• [Exercise aim]
Output, word for word, the line that contains "Where should I click to: Select" and all lines after it in the records below, omitting pictures.

[Extracted records]

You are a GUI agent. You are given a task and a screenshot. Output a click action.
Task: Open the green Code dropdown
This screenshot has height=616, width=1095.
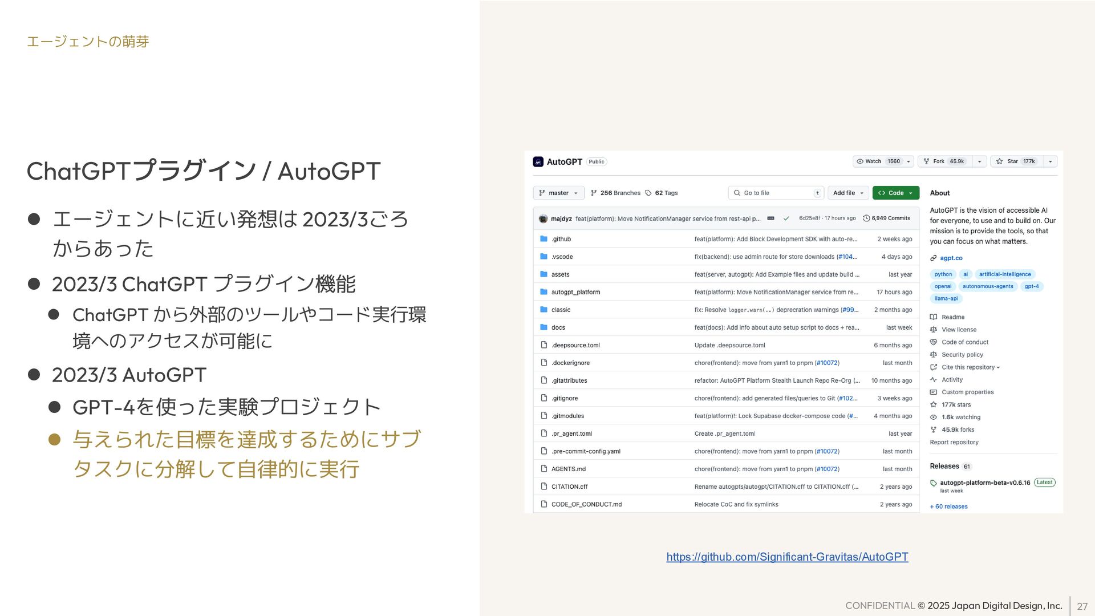click(x=895, y=193)
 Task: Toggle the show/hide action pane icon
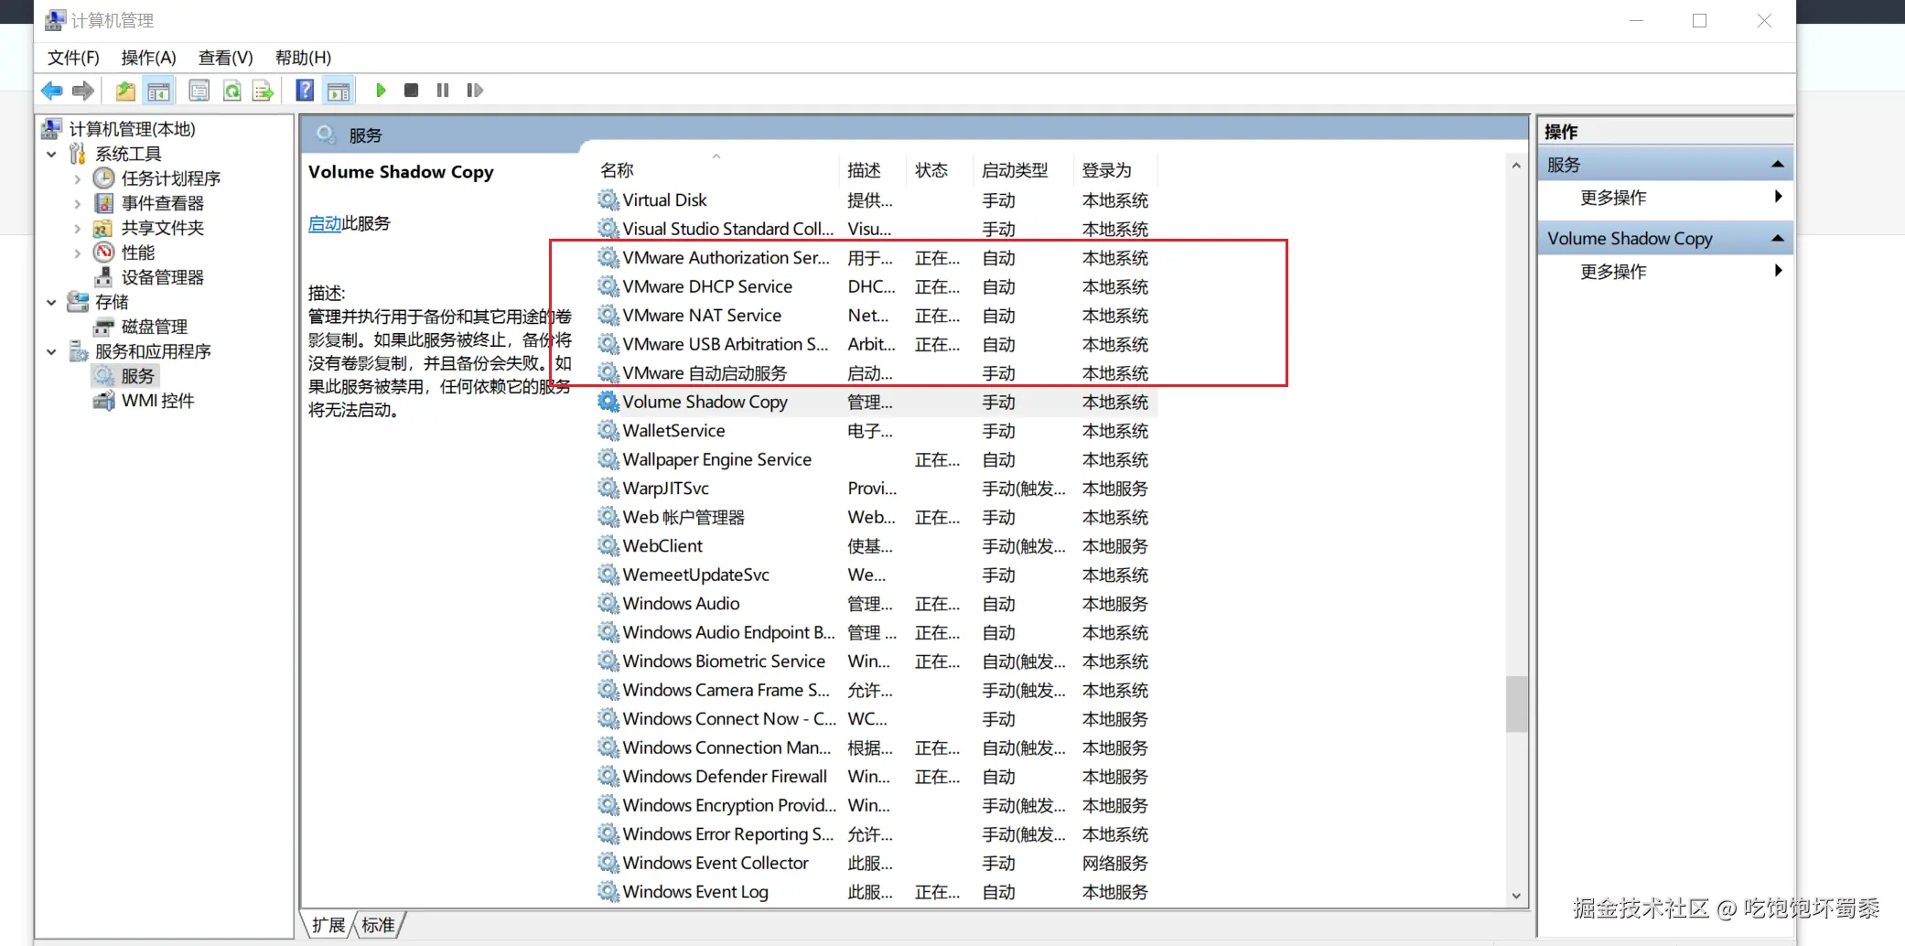coord(338,90)
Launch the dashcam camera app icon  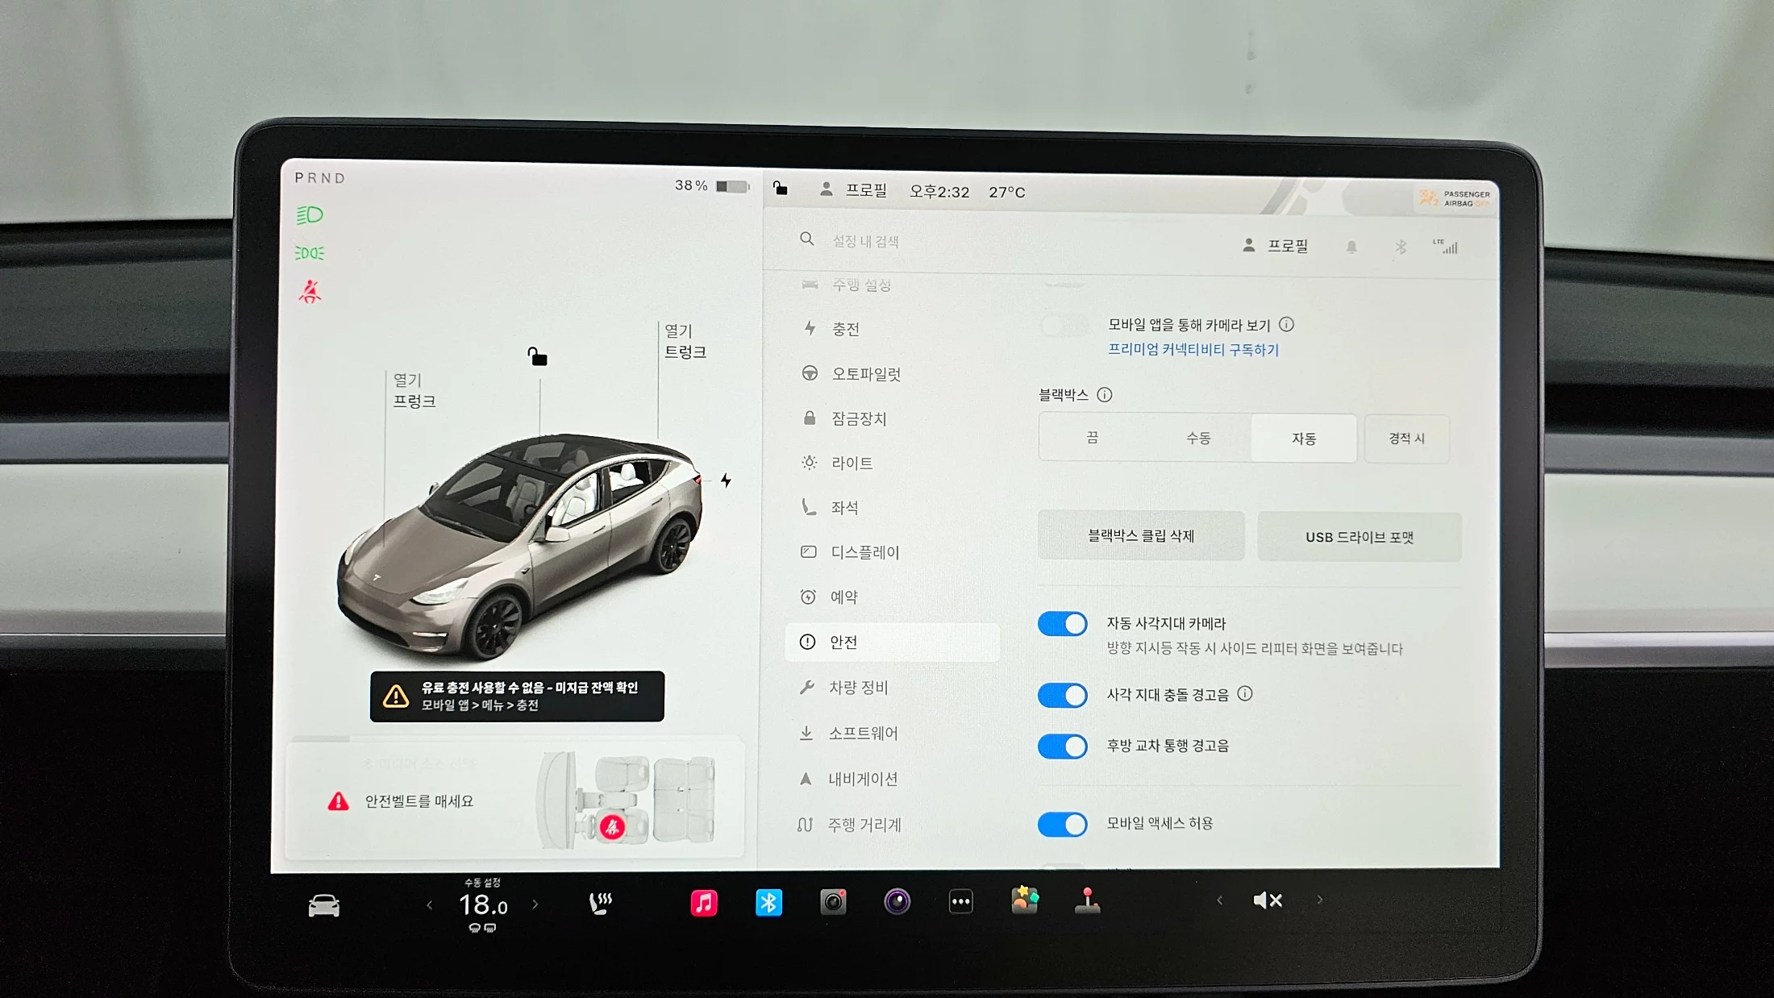click(833, 901)
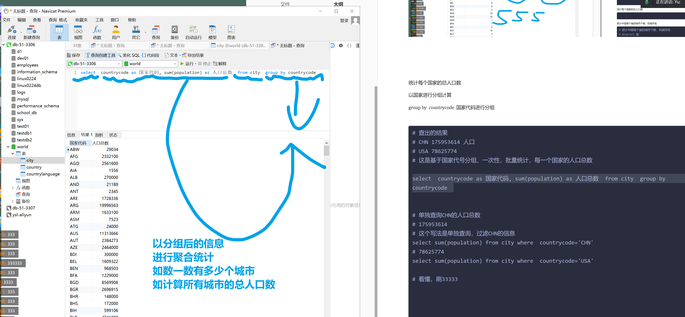
Task: Expand the 函数 node under world
Action: click(x=13, y=188)
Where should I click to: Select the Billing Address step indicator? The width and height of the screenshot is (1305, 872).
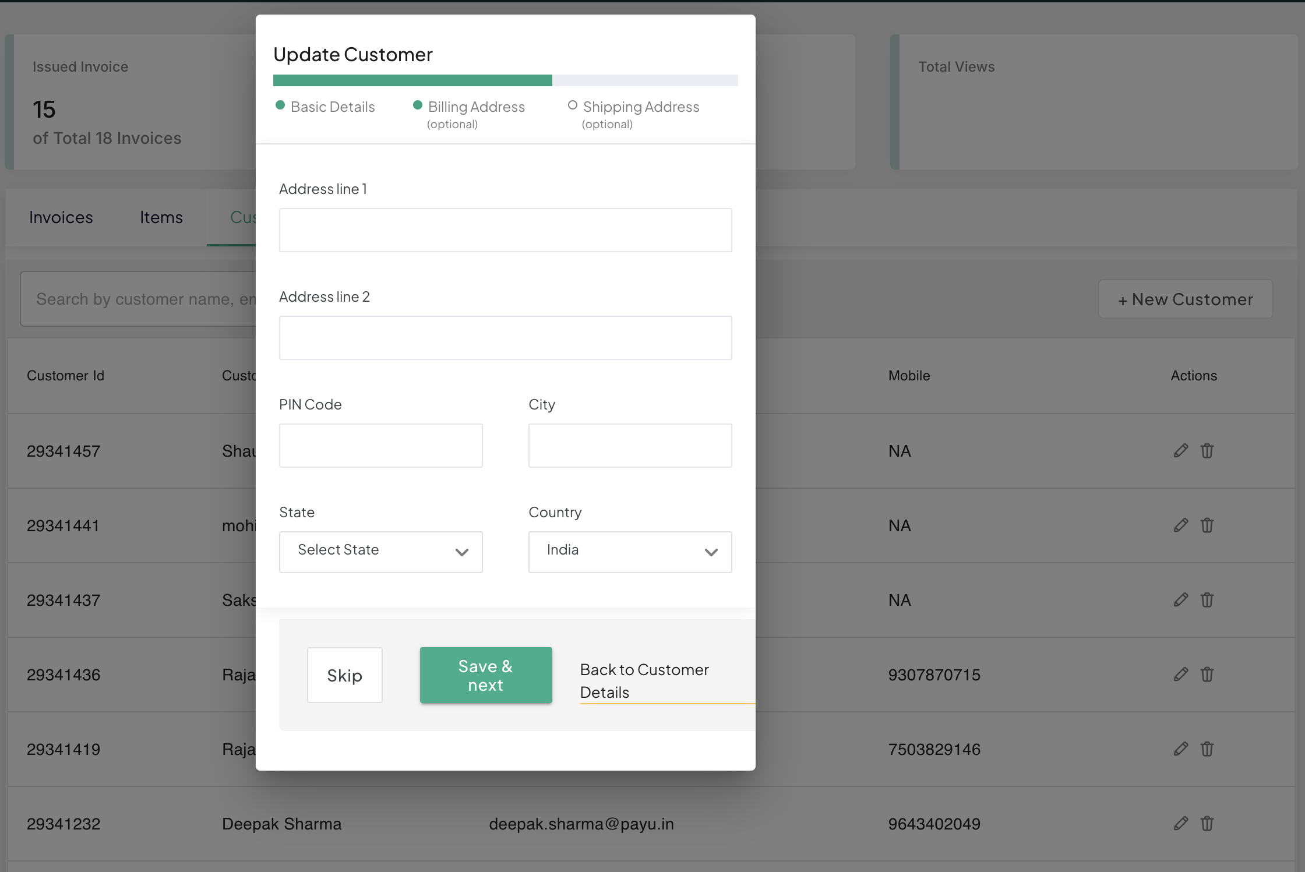475,107
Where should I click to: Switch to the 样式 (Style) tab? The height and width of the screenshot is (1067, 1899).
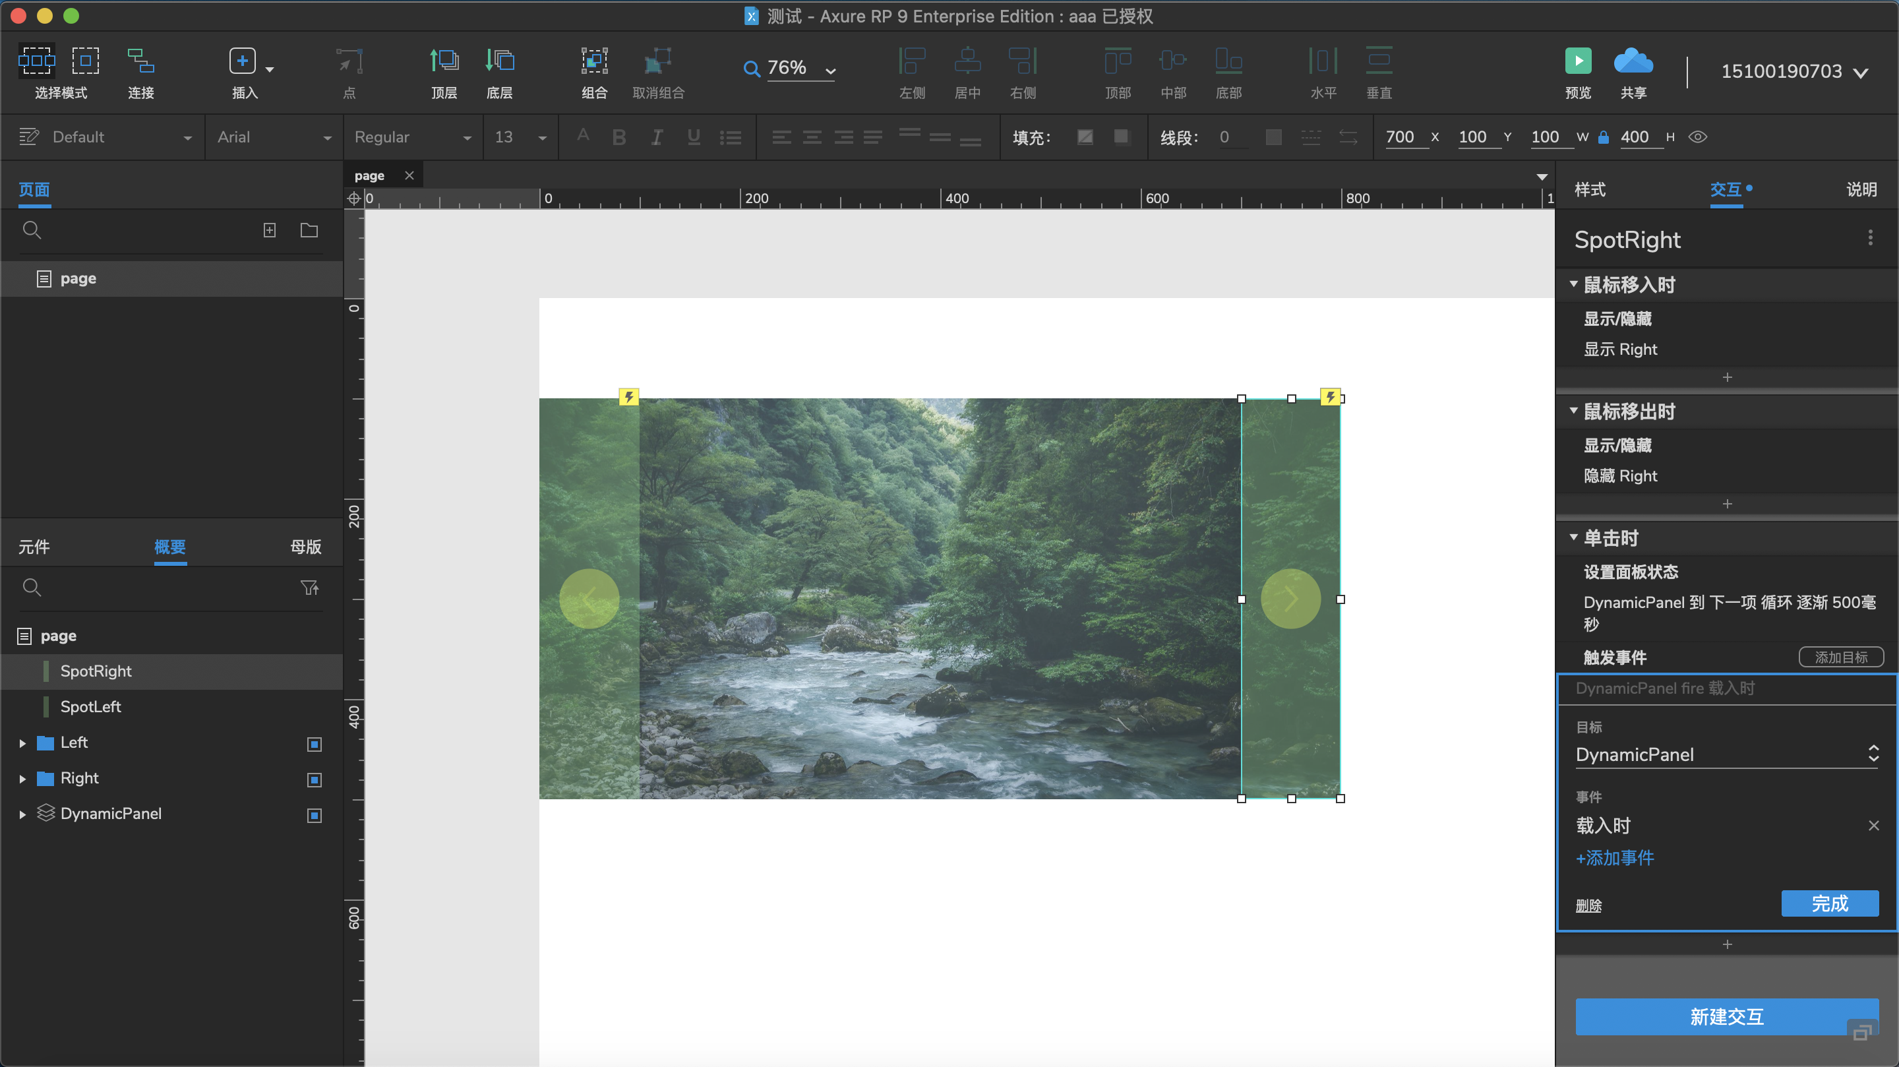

• [Final answer]
Where should I click to: Select the Billing Address step indicator? The width and height of the screenshot is (1305, 872).
475,107
Where should I click to: Switch to the 样式 (Style) tab? The height and width of the screenshot is (1067, 1899).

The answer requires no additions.